Vladimir Guerrero steals the show | News Coverage from USA

Vladimir Guerrero steals the show

No one – not Josh Hamilton, not Mark McGwire, not Giancarlo Stanton – has ever dominated the All-Star Home Run Derby the way Vladimir Guerrero Jr. did by hitting an astounding 91 homers Monday night in Cleveland.

In the end, it took a record-breaking performance by Pete Alonso of the New York Mets to beat him.  

Reaching the finals against his fellow rookie, Guerrero simply ran out of gas following his history-making early-round exploits as Alonso won the title 23-22. Alonso’s 23 home runs were the most ever hit in a Home Run Derby final. 

Guerrero — at age 20, the youngest player to participate in the Derby — set a record for homers in one round with 29 in his opening session.  The Toronto Blue Jays third baseman then matched it with 29 more in his initial semifinal round.

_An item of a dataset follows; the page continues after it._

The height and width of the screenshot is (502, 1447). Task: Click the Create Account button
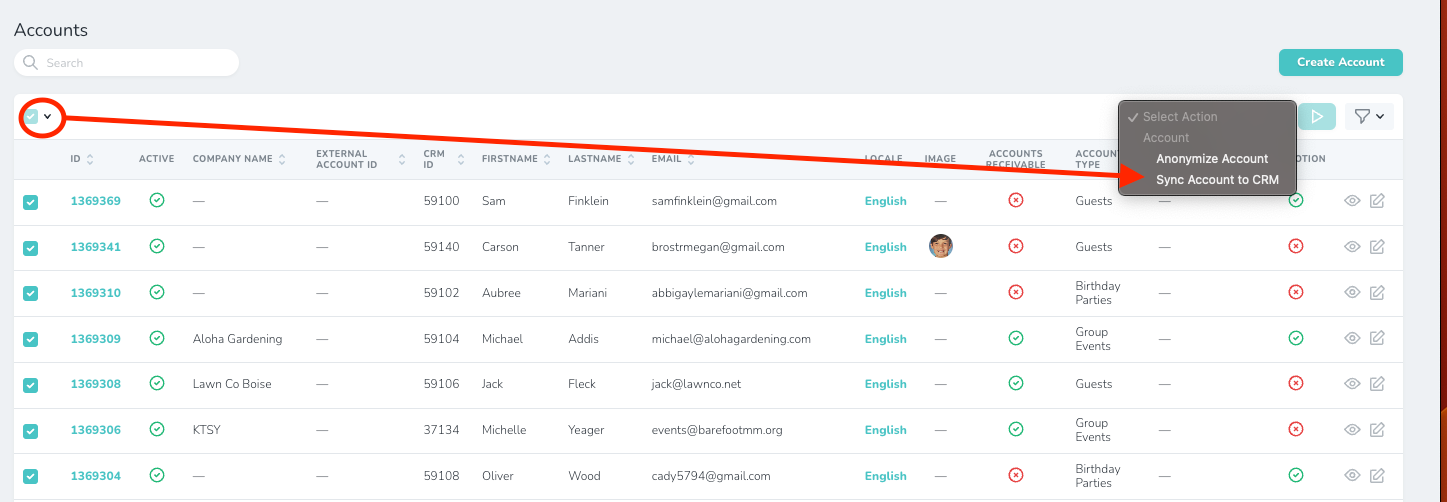[1340, 62]
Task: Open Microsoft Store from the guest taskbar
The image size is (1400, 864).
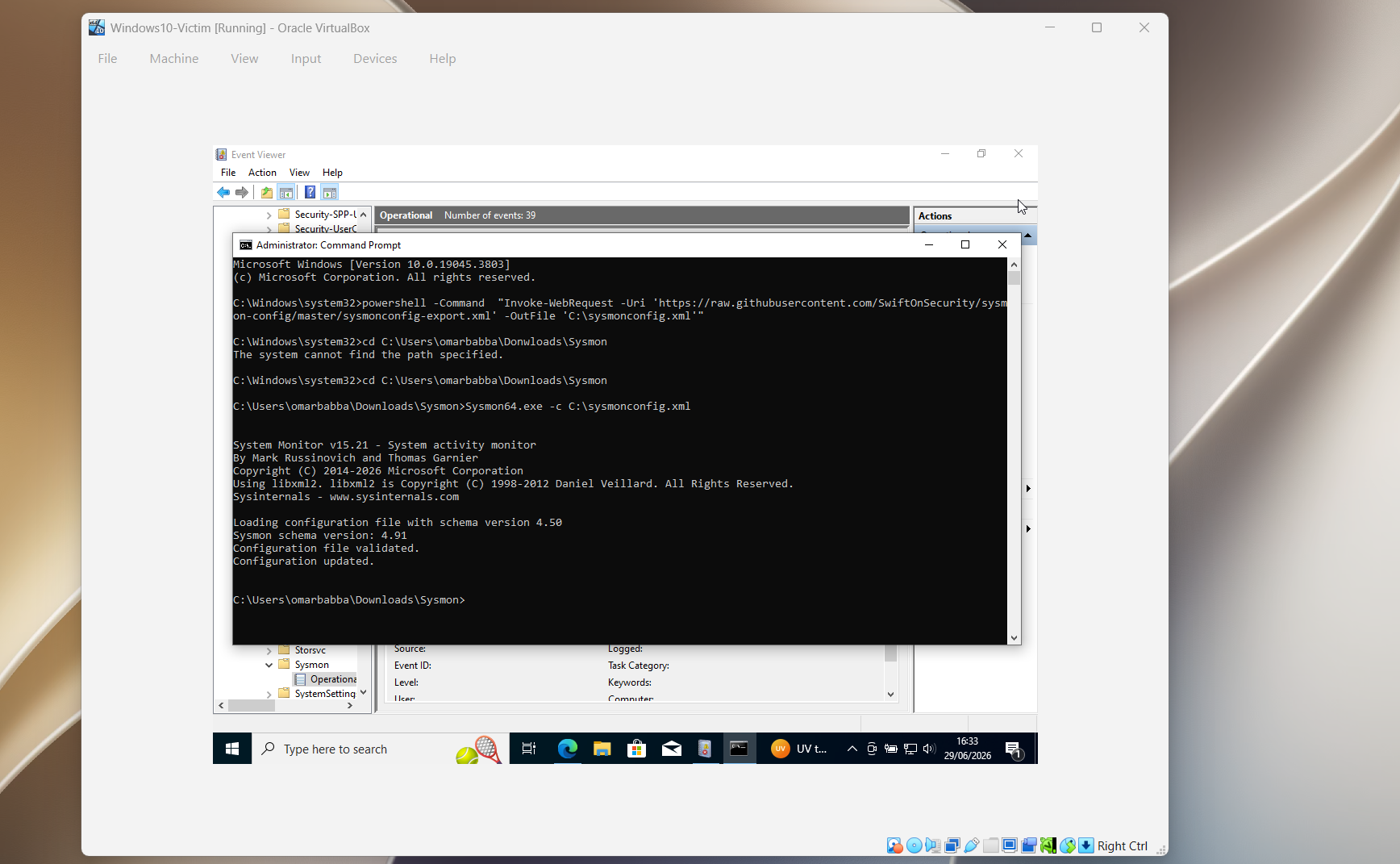Action: [x=637, y=749]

The lowest-seeded hitter in the field due to his modest total of eight round-trippers during the regular season, Guerrero’s homers averaged 422 feet in each of his first two rounds.

That, despite the disadvantage right-handed hitters face at Progressive Field, with its 19-foot-high left field wall. 

Improbably, lefty-swinging Los Angeles Dodgers outfielder Joc Pederson matched Guerrero blast-for-blast in a thrilling semifinal round with 29 dingers of his own, necessitating a one-minute swing-off for the right to advance to the finals.

In rapid-fire fashion, Guerrero hammered another eight over the fence, including a 488-foot blast – the longest of the competition. Yet Pederson rallied for eight more of his own, the last one barely clearing the right-field wall as time expired.

Like heavyweights battling toe-to-toe in the final rounds, the two sluggers each connected once in a three-swing tiebreaker, sending them to another extra inning. Guerrero set the bar high with two more to give him a total of 40. Pederson could muster only one as Guerrero advanced to face Alonso in a matchup of two rookies who were part of last year’s All-Star Futures Game.

Guerrero, whose Hall of Fame father Vladimir Sr. won the 2007 All-Star Home Run Derby in San Francisco, finished the competition with 91 total home runs — the most by any participant in history and far surpassing the previous record of 61 by Stanton in 2016. 

Guerrero also had the seven hardest-hit balls of the evening in terms of exit velocity, with a high of 115 mph.

And perhaps the most important stat of all (at least for the participants): Alonso took home a $1 million prize for winning the title. As rookies, both Alonso and Guerrero have salaries of $550,000 for the entire 2019 season.